Bu sayfayı yazdır

Bu gece benim işim tamamdır!..

İbn-i Hafîf hazretleri, evliyânın büyüklerindendir. 371 (m. 983) senesinde vefât etti. Allahü teâlâya çok ibâdet ederdi. Ba’zan bir rek’atte onbin İhlâs-ı şerîf okurdu. Genellikle sabahtan akşama kadar bin rek’at namaz kılardı, çok sadaka dağıtırdı. Ba’zan halkın yanına çıkacak elbisesi kalmazdı. Her sene kırk defa riyâzete çekilirdi. Vefât ettiği sene de kırk defa riyâzete çekilmiş, bunların sonuncusunda vefât etmişti...

“ÖNCE İ’TİKÂDINI DÜZELT!”
İbn-i Hafif hazretleri buyurdu ki:
“Akıllı olan insan, önce i’tikâdını düzeltir ve Rabbine ulaşmaya hazırlanır. Niyetini hâlis yapar, işlerini temiz kılar. İbâdetini güzel yapar ve âhiret azığı toplar.

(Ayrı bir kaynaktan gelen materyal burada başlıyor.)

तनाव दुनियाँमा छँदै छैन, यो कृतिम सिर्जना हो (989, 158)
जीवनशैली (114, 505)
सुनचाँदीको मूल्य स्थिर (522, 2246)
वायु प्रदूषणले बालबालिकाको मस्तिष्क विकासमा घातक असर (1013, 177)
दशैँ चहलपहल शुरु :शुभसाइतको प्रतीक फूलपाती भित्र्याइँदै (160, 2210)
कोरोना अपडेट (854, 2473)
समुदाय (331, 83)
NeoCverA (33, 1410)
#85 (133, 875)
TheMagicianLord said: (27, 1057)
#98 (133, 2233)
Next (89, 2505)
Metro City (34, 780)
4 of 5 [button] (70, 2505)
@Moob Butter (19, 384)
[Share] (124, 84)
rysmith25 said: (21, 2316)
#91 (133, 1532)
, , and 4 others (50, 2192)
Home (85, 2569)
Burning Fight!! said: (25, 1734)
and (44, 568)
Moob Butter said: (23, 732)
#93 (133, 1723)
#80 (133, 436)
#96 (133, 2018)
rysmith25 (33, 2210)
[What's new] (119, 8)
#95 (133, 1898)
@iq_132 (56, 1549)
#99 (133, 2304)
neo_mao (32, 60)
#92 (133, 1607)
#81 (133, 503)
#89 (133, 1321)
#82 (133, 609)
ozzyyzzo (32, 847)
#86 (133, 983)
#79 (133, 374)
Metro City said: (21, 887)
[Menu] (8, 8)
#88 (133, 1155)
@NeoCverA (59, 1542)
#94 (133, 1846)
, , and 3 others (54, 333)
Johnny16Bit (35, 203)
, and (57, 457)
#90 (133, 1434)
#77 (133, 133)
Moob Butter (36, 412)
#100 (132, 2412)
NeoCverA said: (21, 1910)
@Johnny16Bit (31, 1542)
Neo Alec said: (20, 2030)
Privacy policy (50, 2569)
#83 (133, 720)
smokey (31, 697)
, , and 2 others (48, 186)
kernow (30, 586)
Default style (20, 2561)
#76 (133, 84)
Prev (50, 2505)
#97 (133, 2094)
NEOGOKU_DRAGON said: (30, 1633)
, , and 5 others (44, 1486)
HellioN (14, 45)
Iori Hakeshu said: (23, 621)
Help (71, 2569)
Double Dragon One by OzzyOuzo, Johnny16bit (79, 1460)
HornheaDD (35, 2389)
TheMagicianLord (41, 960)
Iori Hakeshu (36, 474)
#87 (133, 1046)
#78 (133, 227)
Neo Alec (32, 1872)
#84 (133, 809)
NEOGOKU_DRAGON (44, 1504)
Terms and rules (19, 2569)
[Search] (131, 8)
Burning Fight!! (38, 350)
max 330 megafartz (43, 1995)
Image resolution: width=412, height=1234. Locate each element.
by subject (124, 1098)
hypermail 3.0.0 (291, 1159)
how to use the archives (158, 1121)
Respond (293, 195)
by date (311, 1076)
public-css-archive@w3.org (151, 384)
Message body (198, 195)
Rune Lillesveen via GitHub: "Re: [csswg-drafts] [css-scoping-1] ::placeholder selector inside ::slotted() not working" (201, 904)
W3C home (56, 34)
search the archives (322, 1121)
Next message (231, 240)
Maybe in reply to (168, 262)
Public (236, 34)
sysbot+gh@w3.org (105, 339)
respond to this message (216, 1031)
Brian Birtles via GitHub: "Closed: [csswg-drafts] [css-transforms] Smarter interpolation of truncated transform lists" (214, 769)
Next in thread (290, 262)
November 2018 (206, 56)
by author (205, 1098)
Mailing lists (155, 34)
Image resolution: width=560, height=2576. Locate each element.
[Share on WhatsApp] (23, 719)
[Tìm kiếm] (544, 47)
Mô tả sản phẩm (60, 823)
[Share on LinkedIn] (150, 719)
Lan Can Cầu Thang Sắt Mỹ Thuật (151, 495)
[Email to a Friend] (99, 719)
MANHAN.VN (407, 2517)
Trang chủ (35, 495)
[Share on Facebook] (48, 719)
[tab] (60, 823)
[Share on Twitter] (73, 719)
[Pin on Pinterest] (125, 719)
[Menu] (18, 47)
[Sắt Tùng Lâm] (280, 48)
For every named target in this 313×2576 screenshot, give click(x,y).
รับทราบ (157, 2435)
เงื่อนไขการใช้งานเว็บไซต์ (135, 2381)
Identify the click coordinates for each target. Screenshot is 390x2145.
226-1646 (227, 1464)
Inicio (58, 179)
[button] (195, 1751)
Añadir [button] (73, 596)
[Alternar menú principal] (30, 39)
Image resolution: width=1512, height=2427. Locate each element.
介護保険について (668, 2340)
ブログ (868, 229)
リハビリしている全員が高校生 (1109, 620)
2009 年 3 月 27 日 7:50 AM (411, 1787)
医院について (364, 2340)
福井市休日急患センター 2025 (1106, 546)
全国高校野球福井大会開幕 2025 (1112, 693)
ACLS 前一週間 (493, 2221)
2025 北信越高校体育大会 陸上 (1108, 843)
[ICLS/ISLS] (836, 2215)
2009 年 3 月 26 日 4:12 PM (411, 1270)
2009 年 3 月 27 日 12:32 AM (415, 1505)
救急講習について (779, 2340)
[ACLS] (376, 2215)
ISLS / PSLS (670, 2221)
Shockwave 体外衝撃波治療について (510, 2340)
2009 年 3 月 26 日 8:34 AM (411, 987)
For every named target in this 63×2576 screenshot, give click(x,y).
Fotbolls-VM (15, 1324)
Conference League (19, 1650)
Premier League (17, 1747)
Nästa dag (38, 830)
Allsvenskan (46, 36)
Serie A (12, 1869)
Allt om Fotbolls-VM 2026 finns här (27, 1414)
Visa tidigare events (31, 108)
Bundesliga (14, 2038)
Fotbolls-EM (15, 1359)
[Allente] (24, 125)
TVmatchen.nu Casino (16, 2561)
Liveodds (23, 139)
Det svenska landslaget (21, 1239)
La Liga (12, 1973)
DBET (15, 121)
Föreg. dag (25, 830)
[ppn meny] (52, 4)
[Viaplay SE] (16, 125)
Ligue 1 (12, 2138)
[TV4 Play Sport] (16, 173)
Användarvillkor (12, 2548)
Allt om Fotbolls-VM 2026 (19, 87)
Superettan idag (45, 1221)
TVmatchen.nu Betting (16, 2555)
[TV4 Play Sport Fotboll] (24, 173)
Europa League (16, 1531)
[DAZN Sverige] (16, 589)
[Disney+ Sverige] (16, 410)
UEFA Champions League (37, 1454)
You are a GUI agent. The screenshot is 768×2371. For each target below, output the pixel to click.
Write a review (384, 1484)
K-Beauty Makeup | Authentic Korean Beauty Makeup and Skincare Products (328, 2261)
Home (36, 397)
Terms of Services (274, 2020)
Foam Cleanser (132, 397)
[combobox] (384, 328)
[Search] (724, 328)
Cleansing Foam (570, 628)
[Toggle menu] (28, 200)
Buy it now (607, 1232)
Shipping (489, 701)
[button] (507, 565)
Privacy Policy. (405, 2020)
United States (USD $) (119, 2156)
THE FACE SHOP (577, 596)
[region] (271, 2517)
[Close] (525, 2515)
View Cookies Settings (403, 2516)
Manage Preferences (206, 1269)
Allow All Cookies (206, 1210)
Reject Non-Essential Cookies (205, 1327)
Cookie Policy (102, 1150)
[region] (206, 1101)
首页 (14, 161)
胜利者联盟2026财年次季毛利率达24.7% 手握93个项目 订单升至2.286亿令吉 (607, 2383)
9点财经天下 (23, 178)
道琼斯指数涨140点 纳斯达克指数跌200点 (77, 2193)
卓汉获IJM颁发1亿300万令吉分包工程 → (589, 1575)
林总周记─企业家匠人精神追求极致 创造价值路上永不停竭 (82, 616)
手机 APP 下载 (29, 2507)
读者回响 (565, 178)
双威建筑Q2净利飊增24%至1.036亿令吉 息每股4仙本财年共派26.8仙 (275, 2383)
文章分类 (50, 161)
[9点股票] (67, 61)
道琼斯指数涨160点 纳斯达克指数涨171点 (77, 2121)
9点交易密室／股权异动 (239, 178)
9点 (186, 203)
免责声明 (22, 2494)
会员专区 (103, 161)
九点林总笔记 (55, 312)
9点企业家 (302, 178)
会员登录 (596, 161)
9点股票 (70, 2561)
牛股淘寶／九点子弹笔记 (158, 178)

Kendisinin başıboş yaratılmadığını bilir...”
“Sâlih bir insana en zararlı şey, nefsine kolaylık göstermesidir.”
“Takvâ, seni Allahü teâlâdan uzaklaştıran her şeyden uzaklaşmandır.”
“Tevekkül; olan şey ile yetinmek ve olmayan şeye râzı olmaktır.”
“Îmân, Allahü teâlânın gayba âit bildirdiği bütün şeyleri, kalbin tasdîk etmesidir.”
“Riyâzet, nefsi hizmetle kırıp, Allahü teâlâya ibâdette gevşeklik göstermesine mâni olmaktır.”
“Kul, ancak dünyâdan yüz çevirmekle Allahü teâlâya ulaşır.”

“RENGİN NİYE DEĞİŞTİ?”
İbn-i Hafif bir gün şöyle bir hadise anlattı: 
“Horasanlı bir genç, hacılara yoldaşlık ediyordu. Şirâz’a geldiği zaman hasta oldu. Yanımızda sâlih bir zât ile hanımı vardı. O genci, bakmaları için onların evine gönderdim. O zât, bir gün ansızın geldi. Rengi değişmiş idi. Bana “Allahü teâlâ ecrini yükseltsin. O genç vefât etti” deyince, ben ona, “Senin rengin niye böyle değişti?” diye sordum. “Genç dün gece bize, benim yanımdan ayrılmayınız. Bu gece benim işim tamamdır” dedi. Ben de evde bulunan yakınıma “Gecenin ilk yarısı sen başında bekle, gecenin ikinci yarısı ben bekleyeyim” dedim. Nöbet sırası bana geldiğinde seher vaktine kadar gencin durumunu kontrol ettim. Bir ara uyuya kalmışım. Aniden bir ses, “Uyuyor musun? Halbuki Allahü teâlâ senin evine, akıl almaz şeyler göndermiştir” dedi. Titreyerek uyandım. Evimde birtakım sesler ve muazzam nûrânî bir aydınlık vardı. O genç, son nefesini vermek üzere idi. Elini ayağını uzattım. Genç rûhunu teslim etti” diye anlattı. Bunun üzerine o zâta “Bunları kimseye söyleme” dedim ve sonra techîz ve defin işleriyle uğraştık.”